The following belong in event handlers, not in Render::render:

  • Spawning tasks (cx.spawn)
  • File I/O
  • Network calls
  • Mutating any global that doesn't go through entity.update + cx.notify()

The exception: yororen_ui::theme::install(cx, …) is legal in render because it's idempotent and cheap. theme_showcase calls it every frame.

7) Virtualize long lists

For lists with more than ~50 rows, use virtual_list (variable height) or uniform_virtual_list (fixed height, faster). The demos render 10 000 items without breaking a sweat.

Avoid rendering a single "giant item" that contains a huge subtree if you can split it into rows — virtualization clips what's offscreen, but it can't make a single visible item cheap.

8) Context<T> derefs to App automatically

Headless factories take &mut App. Inside Render::render you have &mut Context<MyApp>. Context<T>: DerefMut<Target = App>, so passing cx directly works:

fn render(&mut self, _w: &mut Window, cx: &mut Context<Self>) -> impl IntoElement {
    button("save", cx)        // cx coerces to &mut App via DerefMut
        .on_click(...)
        .render(cx)            // same here
}

When you need to let-bind a state-minting call (e.g. ModalState::new(...)), use &mut **cx explicitly:

let modal_state = ModalState::new(&mut **cx);
let popover_state = PopoverState::new(&mut **cx);

This is the v0.3 Context → App pattern. Clippy sees it as a redundant auto-deref; the explicit form is intentional.

9) Prefer .render(cx) over .apply(div)

API Returns What it does
props.apply(div) Stateful<Div> Sets id, focus tracking, click handler. No visual feedback.
props.render(cx) Stateful<Div> (or AnyElement for inputs) Looks up the registered renderer, calls compose, layers a11y on top.

Default rule: use .render(cx).
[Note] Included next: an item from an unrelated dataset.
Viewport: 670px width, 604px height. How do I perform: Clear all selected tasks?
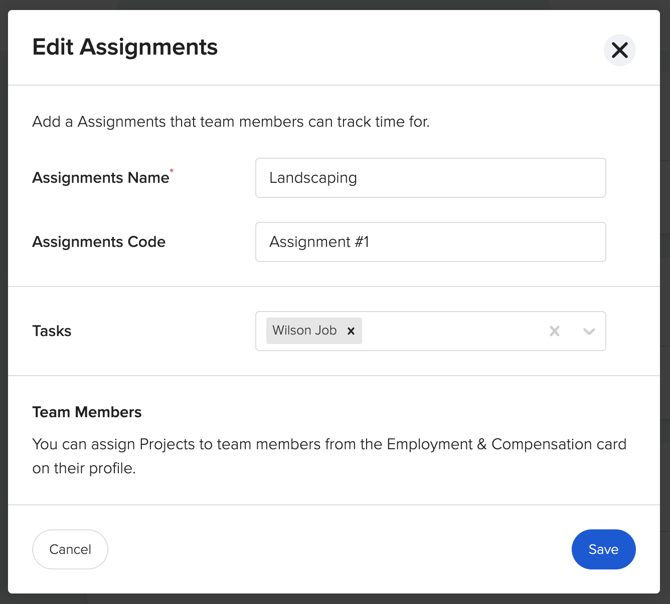pos(554,331)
It picks up the active renderer and theme.

Reach for .apply(div) only when:

  • You need caller-owned visuals with no theme.
  • You're writing a custom gpui::Element (the MaterialRippleElement in layers_demo calls headless::button(id, cx).on_click(...).apply(...) internally to keep the focus + click wiring).

10) One renderer per (Marker, dyn Trait) slot

If you register MyButtonRenderer for the Button marker, the previous TokenButtonRenderer is overwritten. There's no layering. For a hybrid, write a new renderer that does both.

For "Next theme" toolbar buttons, swap the theme (yororen_ui::theme::install(cx, theme)), not the renderer — that's the cheap path.